The value of Bitcoin moved up quite a notch- from 1,000 USD at the start of 2017 to 14,000 USD before the year came to an end. Well, there are only a few who wouldn’t be interested in owning something that turned out to be thirteen fold in a year. Indeed, even the naïve speculators are thinking whether cryptocurrencies are a genuine thing or simply a bubble. The actual revolution isn't the currency, rather it is the framework that backs it.
Commercialization & Digitization of Trust
In the latter half of the 1990s, many of us were pulled into the dotcom frenzy as the cyber revolution brought forth impossible valuations to organizations with an innovative twist. But the organizations themselves were not as important as the platform on which they were all built the web.
Cryptocurrencies such as Bitcoin are like glossy items catching everybody's attention. Yet, the genuine business changer is blockchain, the technology on which they are based. Why? Well, because quite similar to the web which digitized geography, making the world smaller, the blockchain accomplishes something truly significant: the digitization of faith. It makes exchanges reliable and safe. However, there are a few things to consider in the evolving realm of digital ledgers.

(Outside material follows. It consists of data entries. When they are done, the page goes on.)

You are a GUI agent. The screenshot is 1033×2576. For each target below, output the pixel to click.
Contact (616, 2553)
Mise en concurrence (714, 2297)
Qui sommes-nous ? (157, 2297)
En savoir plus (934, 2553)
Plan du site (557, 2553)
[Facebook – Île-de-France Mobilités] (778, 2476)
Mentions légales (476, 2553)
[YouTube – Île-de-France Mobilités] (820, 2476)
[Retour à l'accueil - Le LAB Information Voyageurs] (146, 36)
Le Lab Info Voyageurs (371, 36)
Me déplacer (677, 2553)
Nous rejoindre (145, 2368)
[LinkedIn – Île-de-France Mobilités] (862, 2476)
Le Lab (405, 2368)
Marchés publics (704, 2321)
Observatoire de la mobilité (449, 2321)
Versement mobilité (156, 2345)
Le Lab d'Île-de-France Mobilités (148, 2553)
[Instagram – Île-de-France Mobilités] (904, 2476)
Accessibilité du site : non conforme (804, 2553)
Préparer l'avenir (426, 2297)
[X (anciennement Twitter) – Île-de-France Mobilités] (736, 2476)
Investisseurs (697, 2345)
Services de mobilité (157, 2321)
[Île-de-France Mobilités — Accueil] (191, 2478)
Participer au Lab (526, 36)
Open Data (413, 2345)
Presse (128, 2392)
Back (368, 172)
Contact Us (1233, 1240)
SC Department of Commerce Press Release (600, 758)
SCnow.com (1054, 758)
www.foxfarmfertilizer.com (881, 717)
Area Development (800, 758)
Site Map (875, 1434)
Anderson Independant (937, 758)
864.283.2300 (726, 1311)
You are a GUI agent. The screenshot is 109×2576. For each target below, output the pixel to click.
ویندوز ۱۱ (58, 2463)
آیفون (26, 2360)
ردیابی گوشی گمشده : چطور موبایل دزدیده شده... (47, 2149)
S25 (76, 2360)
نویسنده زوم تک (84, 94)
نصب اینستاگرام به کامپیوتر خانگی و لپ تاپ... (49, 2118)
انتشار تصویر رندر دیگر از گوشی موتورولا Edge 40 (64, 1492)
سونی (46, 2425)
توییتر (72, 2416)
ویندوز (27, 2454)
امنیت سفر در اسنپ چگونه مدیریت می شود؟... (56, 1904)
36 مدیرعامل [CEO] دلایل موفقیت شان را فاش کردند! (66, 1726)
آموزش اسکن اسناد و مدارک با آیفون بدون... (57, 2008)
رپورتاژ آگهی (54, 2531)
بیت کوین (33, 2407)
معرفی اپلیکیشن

Will digital assets set the standards for the future? Cryptocurrencies are the future of economy. In fact, it is the privacy and anonymity of the network which sets it apart. Critics may argue that a few nations have already banned Bitcoin and many others will soon follow suit, yet it still does not justify why Bitcoin might come crashing down. Time and again, it has been clearly stated that Bitcoin is a decentralized system which is not controlled by a central authority (such as the government or the bank). Even if the government bans it, it will still continue to operate. There will come a time when paper currencies will cease to exist and cryptocurrencies like Bitcoin will soon take the place of fiat money like US dollars. A number of merchants have already started to accept Bitcoin in exchange for goods and services. The transactions are speedy and there is no hassle of held payments.
Excessive Mining & Its Effects on the Environment
There was a time when Bitcoin mining could be performed using an ordinary computer CPU. As time passed and more and more miners joined the network, the mining difficulty increased. CPU was followed by GPU, FPCA and finally ASIC miners. This specialized hardware comes at a hefty price and only serves the purpose of cryptocurrency mining. The codes are difficult to crack and the process consumes a huge amount of electricity. This has raised the concern of environmental activists who are worried about the effects of Bitcoin mining on the ecology. This has given rise to a dire need to come up with an alternative for fossil fuels. Many crypto mining organizations have already adopted a green energy framework as part of their infrastructure and the entire set up runs on cheap electricity which is powered by renewable energy resources such as solar power, wind power and the like. Indeed, the journey of Bitcoin has but started and it has a long way to go.